After putting the project together, I continued to refine it. I used the “isImage” Boolean to put a small image icon next to an item’s link. Then, after the hackathon, I noticed that my script was a nuisance if a user started reading a page anywhere other than at its start. For instance, if you start reading the Barack Obama article at the Presidency section, you will read for a moment and then suddenly be jarred as the DPLA results are inserted up top and push the rest of the article’s text down the page. In order to mitigate this behavior, we need to know if the top of the article is in view before inserting our results HTML. I used a jQuery visibility plug-in and an event listener on window scroll events to fix this.

Secondly, I was building a project with several targets: a user script for Wikipedia, a Grease/Tampermonkey user script4, and a (as yet inchoate) browser extension. To reuse the same basic JavaScript but in these different contexts, I chose to use the make command. Make is a common program used for projects which have multiple platform targets. It has an elegantly simple design: when you run make foo inside of a directly, make looks in a file named “makefile” for a line labelled “foo:” and then executes the shell command on the subsequent line. So if I have the following makefile:

hello:
    echo 'hello world!'

bye:
    echo 'goodbye!'

clean:
    rm *.log *.cache

Inside the same directory as this makefile, the commands make hello, make bye, and make clean respectively would print “hello world!” to my terminal, print “goodbye!”, and delete all files ending in extension “log” or “cache”. This contrived example doesn’t help much, but in my project I can run something like make userscript and the Grease/Tampermonkey script is automatically produced by prepending some header text to the main WikipeDPLA script. Similarly, make push produces all the various platform targets and then pushes the results up to the GitHub repo, saving a significant amount of typing on the command line.

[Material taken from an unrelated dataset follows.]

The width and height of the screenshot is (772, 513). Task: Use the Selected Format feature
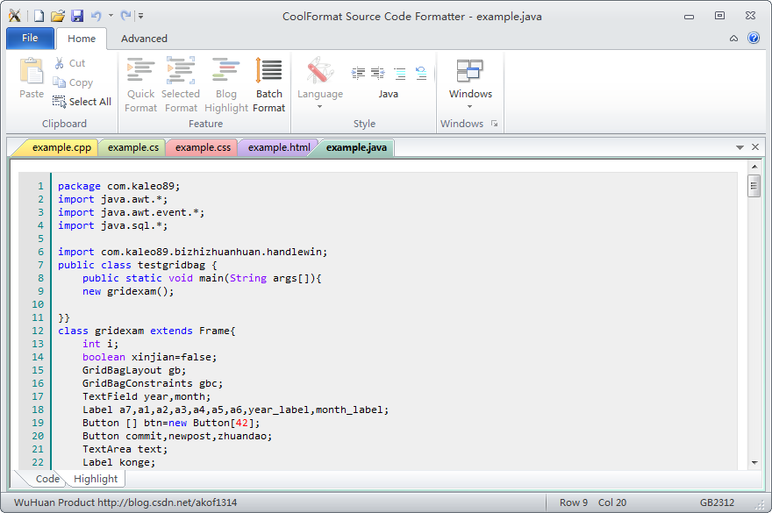[181, 79]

These bits of trivia about interface design and tooling allude to a more important idea: it’s vital to choose projects that help you learn, particularly in a low-stakes environment like a hackathon. No one expects greatness from a product duct taped together in a few hours, so seize the opportunity to practice rather than aim for perfection. I didn’t have to write a makefile, but I chose to spend time familiarizing myself with a useful tool.

What’s Next?

While I am quite happy with my work at Libhack I do have plans for improvement. My main goal is to turn WikipeDPLA into a browser extension, for Chrome and perhaps Firefox. An extension offers a couple advantages: it can avoid the mixed-content issue with DPLA’s HTTP-only API5 and it is available even for users who aren’t logged in to Wikipedia. It would also be nice to expand my approach to encompassing other major digital library APIs, such as Europeana or Australia’s Trove.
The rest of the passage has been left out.